**WHAT THE TASK REQUIRES:** Below are records; extract exactly the lines from the one with "Task: Open Reactive" through the final line, including both, but drop the pictures.

******

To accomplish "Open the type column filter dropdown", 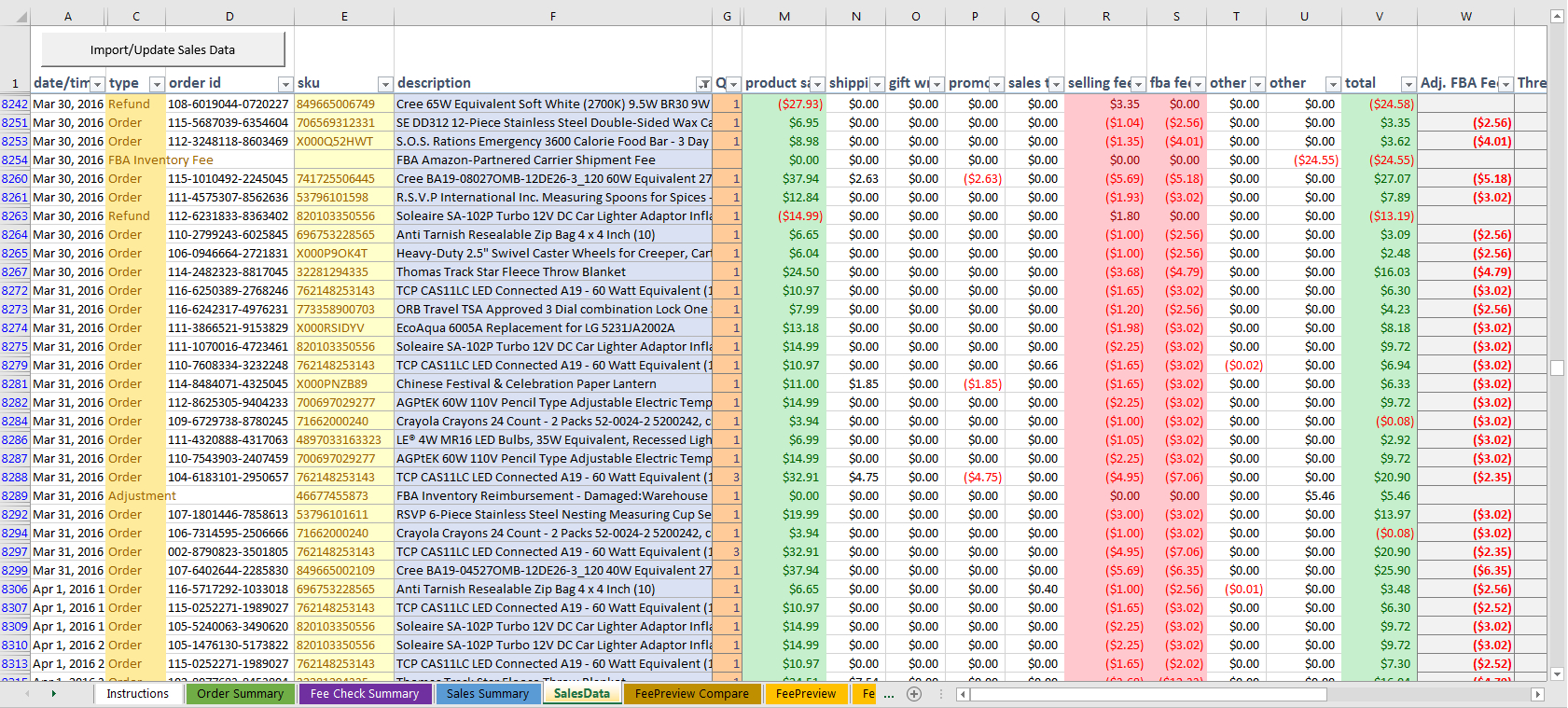I will 157,84.
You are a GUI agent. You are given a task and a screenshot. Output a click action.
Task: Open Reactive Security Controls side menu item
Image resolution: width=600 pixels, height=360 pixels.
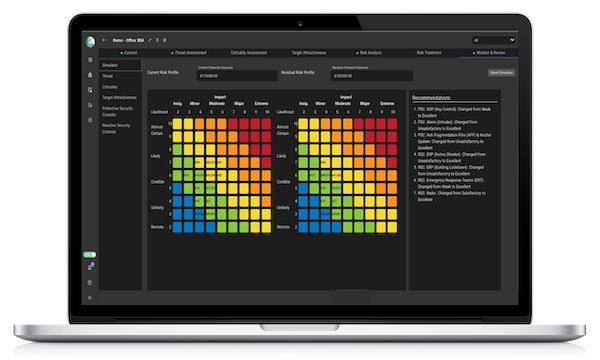point(116,128)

******

**EXERCISE SOLUTION:**
Task: Open Reactive Security Controls side menu item
Image resolution: width=600 pixels, height=360 pixels.
point(116,128)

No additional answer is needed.